The first iteration converges to the solution for any initial starting point in (0, 1). But the solution is a point of repulsion for the second iteration.

If we started exactly on the solution, the unstable iteration wouldn’t move. But if we start as close to the solution as a computer can represent, the iterations still diverge quickly. When I changed the starting point to 0.895781791526322, the correct root to full floating point precision, the script crashed with an overflow error after 9 iterations.

## More on fixed points

 C. W. Groetsch. A Celestial Cubic. Mathematics Magazine, Vol. 74, No. 2 (Apr., 2001), pp. 145–152.
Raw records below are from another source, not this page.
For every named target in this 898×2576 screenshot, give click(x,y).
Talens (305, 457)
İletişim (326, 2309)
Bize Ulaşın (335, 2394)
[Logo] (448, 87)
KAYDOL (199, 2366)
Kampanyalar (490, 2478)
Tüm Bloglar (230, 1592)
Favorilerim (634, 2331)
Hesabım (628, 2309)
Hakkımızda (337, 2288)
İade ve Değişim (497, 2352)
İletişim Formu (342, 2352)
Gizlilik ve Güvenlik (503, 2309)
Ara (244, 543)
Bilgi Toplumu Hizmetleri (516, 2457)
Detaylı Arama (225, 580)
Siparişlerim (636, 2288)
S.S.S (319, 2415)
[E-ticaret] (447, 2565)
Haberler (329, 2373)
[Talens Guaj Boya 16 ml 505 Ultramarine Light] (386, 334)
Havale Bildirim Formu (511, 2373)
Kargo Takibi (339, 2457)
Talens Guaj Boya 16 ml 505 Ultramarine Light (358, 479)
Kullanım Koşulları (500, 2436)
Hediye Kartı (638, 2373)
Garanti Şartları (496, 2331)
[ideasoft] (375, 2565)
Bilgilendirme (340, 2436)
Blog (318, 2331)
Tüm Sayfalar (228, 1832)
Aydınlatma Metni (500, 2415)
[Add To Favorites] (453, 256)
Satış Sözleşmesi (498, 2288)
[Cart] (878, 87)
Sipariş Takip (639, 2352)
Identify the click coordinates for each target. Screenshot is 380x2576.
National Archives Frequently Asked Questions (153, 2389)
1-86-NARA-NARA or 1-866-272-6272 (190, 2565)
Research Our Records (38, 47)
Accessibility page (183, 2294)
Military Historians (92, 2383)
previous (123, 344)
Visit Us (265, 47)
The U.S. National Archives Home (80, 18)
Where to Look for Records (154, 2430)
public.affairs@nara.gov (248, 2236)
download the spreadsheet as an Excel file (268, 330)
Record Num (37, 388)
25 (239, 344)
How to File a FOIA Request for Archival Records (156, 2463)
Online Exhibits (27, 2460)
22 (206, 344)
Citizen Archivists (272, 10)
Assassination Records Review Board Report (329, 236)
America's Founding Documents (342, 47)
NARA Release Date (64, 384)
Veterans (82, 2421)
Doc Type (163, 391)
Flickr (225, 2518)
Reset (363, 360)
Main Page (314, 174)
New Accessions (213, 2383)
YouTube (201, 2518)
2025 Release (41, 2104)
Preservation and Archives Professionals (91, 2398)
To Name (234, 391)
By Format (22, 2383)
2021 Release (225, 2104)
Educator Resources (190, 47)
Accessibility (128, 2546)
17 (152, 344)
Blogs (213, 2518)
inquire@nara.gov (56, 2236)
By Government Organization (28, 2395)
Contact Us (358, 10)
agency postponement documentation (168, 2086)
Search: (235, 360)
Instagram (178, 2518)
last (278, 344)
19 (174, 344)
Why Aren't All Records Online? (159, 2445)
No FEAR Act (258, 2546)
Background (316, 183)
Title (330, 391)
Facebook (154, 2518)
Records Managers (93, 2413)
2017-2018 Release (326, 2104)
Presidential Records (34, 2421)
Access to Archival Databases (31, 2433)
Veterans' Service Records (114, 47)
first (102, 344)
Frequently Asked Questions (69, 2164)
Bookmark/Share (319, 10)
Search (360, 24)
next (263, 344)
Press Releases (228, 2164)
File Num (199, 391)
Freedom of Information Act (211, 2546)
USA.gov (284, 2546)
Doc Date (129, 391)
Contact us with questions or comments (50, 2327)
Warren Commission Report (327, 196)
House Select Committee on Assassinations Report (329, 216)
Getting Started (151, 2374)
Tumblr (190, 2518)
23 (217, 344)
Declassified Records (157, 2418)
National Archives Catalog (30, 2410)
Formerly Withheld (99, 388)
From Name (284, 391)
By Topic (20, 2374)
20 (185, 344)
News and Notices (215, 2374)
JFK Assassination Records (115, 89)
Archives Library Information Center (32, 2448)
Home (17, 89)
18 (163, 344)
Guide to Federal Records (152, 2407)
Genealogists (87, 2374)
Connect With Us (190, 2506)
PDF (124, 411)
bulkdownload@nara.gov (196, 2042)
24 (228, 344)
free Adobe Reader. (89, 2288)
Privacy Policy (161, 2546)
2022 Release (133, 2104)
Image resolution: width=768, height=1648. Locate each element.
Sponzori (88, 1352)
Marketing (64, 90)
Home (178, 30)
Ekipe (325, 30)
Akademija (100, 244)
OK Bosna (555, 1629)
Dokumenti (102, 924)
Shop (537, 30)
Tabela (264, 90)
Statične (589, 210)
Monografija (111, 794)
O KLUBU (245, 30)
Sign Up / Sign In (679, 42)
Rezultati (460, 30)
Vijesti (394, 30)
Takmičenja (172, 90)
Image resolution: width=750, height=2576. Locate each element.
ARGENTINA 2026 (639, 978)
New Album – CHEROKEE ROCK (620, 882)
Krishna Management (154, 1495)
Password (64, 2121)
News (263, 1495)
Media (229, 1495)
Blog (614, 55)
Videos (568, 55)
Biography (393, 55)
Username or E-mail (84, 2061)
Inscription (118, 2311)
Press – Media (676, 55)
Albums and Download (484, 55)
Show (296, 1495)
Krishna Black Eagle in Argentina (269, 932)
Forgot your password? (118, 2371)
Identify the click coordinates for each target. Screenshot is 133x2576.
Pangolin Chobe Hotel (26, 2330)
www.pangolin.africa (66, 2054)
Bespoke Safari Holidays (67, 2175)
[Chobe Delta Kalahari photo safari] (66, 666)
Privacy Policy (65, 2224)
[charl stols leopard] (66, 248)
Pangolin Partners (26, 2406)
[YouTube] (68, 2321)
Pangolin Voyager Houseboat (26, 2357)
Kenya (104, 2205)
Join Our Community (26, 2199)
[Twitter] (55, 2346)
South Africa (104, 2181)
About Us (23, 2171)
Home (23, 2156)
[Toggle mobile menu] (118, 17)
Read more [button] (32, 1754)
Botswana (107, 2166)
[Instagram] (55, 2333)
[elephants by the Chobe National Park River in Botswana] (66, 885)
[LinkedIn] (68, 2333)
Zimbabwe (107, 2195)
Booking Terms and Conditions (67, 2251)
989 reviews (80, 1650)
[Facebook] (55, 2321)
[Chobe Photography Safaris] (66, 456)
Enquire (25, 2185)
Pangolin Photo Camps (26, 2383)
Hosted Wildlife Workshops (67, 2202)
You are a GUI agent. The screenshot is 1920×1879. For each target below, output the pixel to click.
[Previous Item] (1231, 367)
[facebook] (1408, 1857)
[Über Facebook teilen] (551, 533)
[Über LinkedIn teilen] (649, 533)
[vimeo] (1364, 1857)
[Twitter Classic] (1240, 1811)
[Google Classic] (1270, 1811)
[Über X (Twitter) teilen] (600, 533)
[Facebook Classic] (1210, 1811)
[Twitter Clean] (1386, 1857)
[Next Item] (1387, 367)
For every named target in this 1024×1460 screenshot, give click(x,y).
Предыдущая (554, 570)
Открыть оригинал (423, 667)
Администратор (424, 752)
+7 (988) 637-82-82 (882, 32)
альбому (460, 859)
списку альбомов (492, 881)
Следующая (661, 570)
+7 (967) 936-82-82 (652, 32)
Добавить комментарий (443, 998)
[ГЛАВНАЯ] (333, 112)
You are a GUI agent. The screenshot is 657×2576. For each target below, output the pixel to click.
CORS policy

## 2 thoughts on “A tale of two iterations”

1. I hoped you would throw in :
if r is a root of x = f(x) then
f(x) – r = f(x) – f(r) = f'(c)(x-r) for c between x and r
so estimating |f’| 1 tells you converge or diverge

2. Nathan Hannon

Additionally, since (f^-1)’ = (f’)^-1, you should always expect that one will converge and the other will not, barring some pathology with |f’| = 1.

This is in contrast to the situation with a function of two or more variables, where you can have something like f(x, y) = (x/2, 2y) such that neither f nor f^-1 converges to the fixed point in general.